O QUE FAZER: Retome o texto sobre a briga pelo terreno ao lado do Teatro Oficina logo depois da última frase dele.

TRECHO DA PÁGINA:

Por Raquel Rolnik

A retirada da chamada “escada azul” do Teatro Oficina e o emparedamento dos Arcos do Beco, na fachada posterior à arena cênica, ordenada pelo Grupo Silvio Santos, abriu no início desta semana mais um capítulo numa das disputas mais longevas da cidade de São Paulo. Uma verdadeira guerra urbana que, há mais de 40 anos, coloca o grupo Oficina, artistas, sociedade, instituições e coletivos do bairro do Bixiga, na região central, na trincheira de uma batalha para transformar um terreno encravado ao lado do teatro no Parque do Rio Bixiga.

O local é uma das últimas áreas remanescentes ainda vazias de um bairro altamente adensado, onde sobrevive também o rio Bixiga, hoje condenado ao subterrâneo mas que reserva possibilidades paisagísticas e ambientais para a região como um todo. A criação de um espaço de fruição pública e manifestações artísticas é prevista desde o início do projeto que ergueu o Teatro Oficina, de autoria de Lina Bo Bardi e Edson Elito, patrimônio tombado e reconhecido nacional e internacionalmente pela importância arquitetônica e histórica cultural, como palco das obras disruptivas dirigidas por José Celso Martinez Corrêa, o Zé Celso.

No meio do caminho, porém, os movimentos que se aglutinaram em torno da defesa da transformação do território em área de fruição pública e reserva natural, encontraram o proprietário do terreno, o Grupo Silvio Santos que, sistematicamente, também luta com todas suas forças políticas e jurídicas para impedir que a área se transforme num parque, afirmando a incorporação imobiliária como destino do local.

A mais recente cena desse embate foi a retirada da escada construída pelo Teatro Oficina e o fechamento da passagem aberta no muro na divisa para dar acesso ao terreno. Desde 2014, o Grupo Silvio Santos trava na Justiça uma disputa para fazer essas mudanças. Em meio ao processo, a Justiça e o Ministério Público de São Paulo atenderam parcialmente a demanda do Grupo Silvio Santos, autorizando a retirada da escada, mas condicionando o emparedamento à autorização do Instituto do Patrimônio Histórico e Artístico Nacional (IPHAN), uma das instâncias, – além da municipal e estadual –, que reconhecem o Teatro Oficina como um patrimônio tombado.

TRECHOS DOS DADOS:
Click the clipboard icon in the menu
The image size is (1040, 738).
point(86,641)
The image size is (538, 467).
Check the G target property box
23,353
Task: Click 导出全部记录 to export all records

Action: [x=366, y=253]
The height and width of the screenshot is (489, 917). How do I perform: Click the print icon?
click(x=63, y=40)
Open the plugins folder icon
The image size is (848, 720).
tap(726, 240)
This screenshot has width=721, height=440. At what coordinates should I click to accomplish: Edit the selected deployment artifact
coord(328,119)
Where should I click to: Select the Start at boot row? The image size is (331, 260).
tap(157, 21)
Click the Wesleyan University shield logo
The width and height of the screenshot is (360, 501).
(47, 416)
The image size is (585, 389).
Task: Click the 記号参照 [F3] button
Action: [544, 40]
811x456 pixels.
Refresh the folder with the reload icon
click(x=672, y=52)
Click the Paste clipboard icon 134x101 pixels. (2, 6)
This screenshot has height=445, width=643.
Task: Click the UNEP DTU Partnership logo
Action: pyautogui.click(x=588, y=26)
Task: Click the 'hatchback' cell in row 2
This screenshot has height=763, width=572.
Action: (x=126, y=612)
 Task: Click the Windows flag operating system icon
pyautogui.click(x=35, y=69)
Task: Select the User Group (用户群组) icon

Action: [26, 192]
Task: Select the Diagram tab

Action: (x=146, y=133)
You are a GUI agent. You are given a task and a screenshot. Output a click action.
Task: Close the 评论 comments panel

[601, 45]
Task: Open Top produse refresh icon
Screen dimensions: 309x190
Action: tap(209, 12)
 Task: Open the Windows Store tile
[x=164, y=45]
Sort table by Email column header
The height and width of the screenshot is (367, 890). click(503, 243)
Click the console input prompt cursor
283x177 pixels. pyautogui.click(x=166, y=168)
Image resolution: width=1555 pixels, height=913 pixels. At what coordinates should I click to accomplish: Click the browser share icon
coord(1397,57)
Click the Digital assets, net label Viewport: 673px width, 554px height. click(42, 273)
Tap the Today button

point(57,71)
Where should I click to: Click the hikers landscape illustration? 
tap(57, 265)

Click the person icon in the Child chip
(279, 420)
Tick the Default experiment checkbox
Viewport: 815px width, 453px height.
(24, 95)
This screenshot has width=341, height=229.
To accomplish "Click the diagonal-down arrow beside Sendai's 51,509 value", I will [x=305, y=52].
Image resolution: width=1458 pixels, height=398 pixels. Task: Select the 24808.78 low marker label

RESULTADO:
Sem ter solicitado esta licença ao IPHAN, o Grupo Silvio Santos realizou as intervenções no último dia 5 de fevereiro, justamente após ter sido formalmente solicitado a se manifestar a respeito do acordo assinado pelo MP e a Prefeitura de São Paulo, em dezembro de 2023, que definiu recursos para o pagamento da desapropriação e implantação do parque naquele terreno. O montante, de R$ 51 milhões, deverá vir de um termo de ajustamento de conduta assinado pela Uninove relativo a uma ação civil pública na qual a instituição era ré. Um mês antes, os vereadores também aprovaram, em primeira votação, o Projeto de Lei (PL) 877/2021, que dispõe sobre a criação e o funcionamento do Parque Municipal do Rio Bixiga, de autoria do hoje deputado estadual Eduardo Suplicy (PT).

Para além dos argumentos jurídicos e urbanísticos de um lado e de outro desta trincheira, na verdade, esse é um conflito central para a capital paulista. Não pelos personagens envolvidos, mas por se tratar fundamentalmente de uma discussão sobre o destino do município. O Grupo Silvio Santos ao longo desta guerra já anunciou a construção de um shopping center, depois um complexo multiuso e até torres residenciais, a versão atual.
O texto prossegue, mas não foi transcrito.